*** Data for processing Section Begins ***

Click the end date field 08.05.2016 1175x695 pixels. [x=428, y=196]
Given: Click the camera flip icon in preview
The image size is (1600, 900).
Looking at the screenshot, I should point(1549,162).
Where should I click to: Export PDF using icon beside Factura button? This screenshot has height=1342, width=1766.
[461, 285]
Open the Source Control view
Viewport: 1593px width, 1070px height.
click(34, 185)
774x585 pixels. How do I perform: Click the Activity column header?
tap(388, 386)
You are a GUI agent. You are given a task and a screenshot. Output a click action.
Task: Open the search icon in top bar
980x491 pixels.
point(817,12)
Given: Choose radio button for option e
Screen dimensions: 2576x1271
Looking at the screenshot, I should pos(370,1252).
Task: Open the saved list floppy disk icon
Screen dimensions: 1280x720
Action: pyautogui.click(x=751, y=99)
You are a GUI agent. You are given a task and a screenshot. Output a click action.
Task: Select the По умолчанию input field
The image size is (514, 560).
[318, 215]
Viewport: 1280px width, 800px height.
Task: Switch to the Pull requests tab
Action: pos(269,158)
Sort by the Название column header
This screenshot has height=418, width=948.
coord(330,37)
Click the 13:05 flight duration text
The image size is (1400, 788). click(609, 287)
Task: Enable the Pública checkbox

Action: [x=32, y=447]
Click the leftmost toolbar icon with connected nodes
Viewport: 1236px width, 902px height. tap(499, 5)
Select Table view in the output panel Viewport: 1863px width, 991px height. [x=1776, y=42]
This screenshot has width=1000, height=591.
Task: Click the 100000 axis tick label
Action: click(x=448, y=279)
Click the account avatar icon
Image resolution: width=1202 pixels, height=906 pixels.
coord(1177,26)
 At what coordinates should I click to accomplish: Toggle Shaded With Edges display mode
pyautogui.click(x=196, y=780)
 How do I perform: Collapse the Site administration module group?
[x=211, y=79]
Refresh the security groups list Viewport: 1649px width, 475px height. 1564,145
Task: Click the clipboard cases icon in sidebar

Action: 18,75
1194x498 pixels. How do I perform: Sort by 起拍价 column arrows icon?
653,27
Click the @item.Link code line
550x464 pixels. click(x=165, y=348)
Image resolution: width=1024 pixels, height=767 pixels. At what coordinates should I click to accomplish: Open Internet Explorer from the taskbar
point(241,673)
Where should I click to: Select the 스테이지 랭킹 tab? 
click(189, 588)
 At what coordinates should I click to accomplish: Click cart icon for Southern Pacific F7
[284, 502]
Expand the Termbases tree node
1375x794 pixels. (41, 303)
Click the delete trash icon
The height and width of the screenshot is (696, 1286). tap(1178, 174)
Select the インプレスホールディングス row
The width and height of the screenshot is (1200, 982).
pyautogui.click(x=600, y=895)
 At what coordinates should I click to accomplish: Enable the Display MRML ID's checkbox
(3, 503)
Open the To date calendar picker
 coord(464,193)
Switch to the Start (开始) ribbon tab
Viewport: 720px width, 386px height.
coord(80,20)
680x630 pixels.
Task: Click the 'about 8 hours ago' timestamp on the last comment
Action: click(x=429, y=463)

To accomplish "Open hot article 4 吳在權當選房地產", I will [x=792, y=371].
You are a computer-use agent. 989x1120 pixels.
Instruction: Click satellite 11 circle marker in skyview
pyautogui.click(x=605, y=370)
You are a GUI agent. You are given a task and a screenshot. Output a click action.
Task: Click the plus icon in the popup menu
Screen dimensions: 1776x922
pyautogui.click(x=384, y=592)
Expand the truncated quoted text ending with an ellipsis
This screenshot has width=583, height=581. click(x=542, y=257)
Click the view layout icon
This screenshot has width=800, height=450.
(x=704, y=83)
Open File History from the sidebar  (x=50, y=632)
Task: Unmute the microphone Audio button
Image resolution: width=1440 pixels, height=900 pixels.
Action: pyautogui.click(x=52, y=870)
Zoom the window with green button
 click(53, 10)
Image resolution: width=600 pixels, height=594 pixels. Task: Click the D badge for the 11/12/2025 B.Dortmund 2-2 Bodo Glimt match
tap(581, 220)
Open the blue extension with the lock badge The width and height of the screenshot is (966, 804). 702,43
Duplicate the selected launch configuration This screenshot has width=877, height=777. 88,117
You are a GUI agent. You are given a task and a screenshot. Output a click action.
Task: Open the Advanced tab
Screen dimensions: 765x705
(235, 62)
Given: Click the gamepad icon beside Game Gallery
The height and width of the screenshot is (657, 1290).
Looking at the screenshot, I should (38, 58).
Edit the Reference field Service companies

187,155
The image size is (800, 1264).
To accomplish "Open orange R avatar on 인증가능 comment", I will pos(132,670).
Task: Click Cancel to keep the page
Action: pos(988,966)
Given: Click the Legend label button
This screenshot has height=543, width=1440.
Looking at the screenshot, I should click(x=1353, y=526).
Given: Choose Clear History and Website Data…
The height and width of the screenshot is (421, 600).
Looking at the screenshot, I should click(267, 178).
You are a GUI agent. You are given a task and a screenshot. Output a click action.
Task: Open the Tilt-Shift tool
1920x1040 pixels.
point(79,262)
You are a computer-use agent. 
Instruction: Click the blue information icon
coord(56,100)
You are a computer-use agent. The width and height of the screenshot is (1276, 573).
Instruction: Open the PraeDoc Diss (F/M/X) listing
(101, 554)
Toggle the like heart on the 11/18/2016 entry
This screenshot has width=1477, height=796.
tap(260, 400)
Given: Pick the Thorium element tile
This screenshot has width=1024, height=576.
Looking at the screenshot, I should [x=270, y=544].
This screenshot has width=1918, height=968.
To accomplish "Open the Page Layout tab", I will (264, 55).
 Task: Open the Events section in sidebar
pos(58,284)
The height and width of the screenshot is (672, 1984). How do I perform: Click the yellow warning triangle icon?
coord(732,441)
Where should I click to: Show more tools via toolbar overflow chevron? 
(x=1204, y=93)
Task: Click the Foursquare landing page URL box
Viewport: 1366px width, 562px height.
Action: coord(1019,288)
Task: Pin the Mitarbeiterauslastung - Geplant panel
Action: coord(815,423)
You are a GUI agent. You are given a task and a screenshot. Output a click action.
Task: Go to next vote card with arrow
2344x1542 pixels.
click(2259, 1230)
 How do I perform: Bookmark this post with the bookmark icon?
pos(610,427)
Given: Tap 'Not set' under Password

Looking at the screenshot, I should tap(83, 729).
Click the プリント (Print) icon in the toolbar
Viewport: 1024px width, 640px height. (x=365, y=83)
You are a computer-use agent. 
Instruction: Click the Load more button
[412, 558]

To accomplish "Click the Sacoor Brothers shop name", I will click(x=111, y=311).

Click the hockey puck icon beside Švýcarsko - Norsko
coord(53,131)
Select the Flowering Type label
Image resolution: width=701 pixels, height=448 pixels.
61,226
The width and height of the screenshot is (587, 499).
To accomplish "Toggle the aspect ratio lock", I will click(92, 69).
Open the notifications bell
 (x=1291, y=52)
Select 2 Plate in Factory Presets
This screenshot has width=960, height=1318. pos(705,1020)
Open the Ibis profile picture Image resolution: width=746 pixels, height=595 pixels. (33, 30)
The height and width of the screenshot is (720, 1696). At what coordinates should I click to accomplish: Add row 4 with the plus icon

*** Data for processing Section Ends ***

» Problem to solve
The lines above, from the first through the one containing "Task: Select the По умолчанию input field", must be restated word for word, with nothing added.

» Written solution
Click the end date field 08.05.2016 1175x695 pixels. [x=428, y=196]
Given: Click the camera flip icon in preview
The image size is (1600, 900).
Looking at the screenshot, I should point(1549,162).
Where should I click to: Export PDF using icon beside Factura button? This screenshot has height=1342, width=1766.
[461, 285]
Open the Source Control view
Viewport: 1593px width, 1070px height.
click(34, 185)
774x585 pixels. How do I perform: Click the Activity column header?
tap(388, 386)
You are a GUI agent. You are given a task and a screenshot. Output a click action.
Task: Open the search icon in top bar
980x491 pixels.
point(817,12)
Given: Choose radio button for option e
Screen dimensions: 2576x1271
Looking at the screenshot, I should pos(370,1252).
Task: Open the saved list floppy disk icon
Screen dimensions: 1280x720
Action: pyautogui.click(x=751, y=99)
You are a GUI agent. You are given a task and a screenshot. Output a click action.
Task: Select the По умолчанию input field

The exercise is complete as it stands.